**INSTRUCTIONS FOR THE TASK**: Scale the material: begin at the line that has "You are a computer-use" and stop after the line that has "click(103, 143)", giving those lines again with the requests unchanged. Multiply every coordinate in the answers by 2.4 and round to whole numbers, halves up, and leave the pictures out.

**RECORDS FOR THE TASK**:
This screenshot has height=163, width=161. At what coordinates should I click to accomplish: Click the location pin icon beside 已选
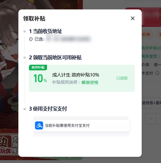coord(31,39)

---

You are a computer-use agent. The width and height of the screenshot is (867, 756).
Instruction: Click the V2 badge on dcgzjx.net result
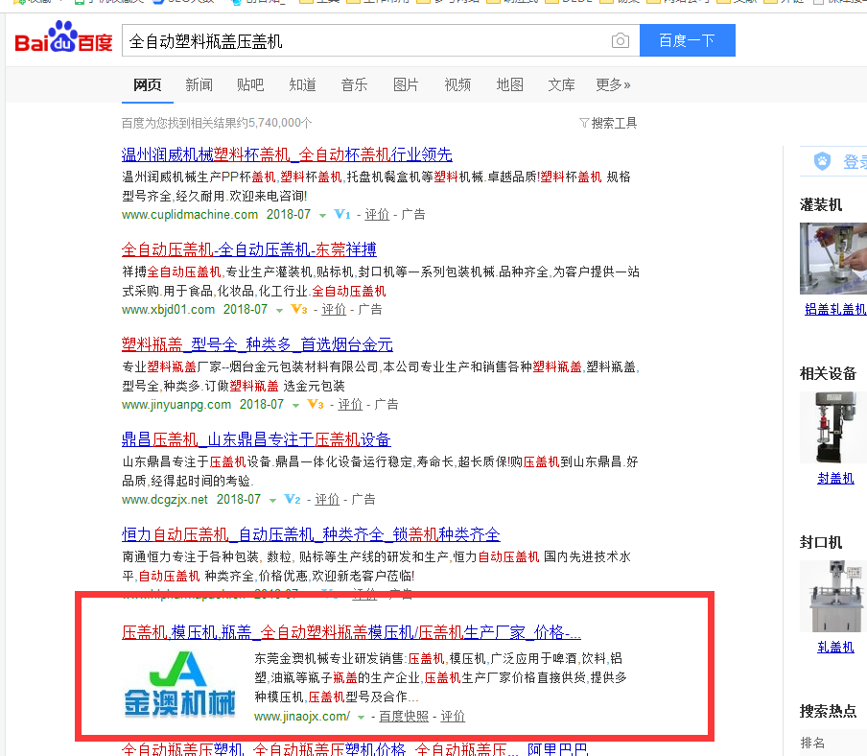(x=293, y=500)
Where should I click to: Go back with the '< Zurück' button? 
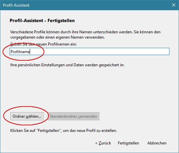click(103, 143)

**TASK RESPONSE**:
You are a computer-use agent. The width and height of the screenshot is (867, 756).
Instruction: Click the V2 badge on dcgzjx.net result
(x=703, y=1200)
Where should I click to: Go back with the '< Zurück' button? 
click(247, 343)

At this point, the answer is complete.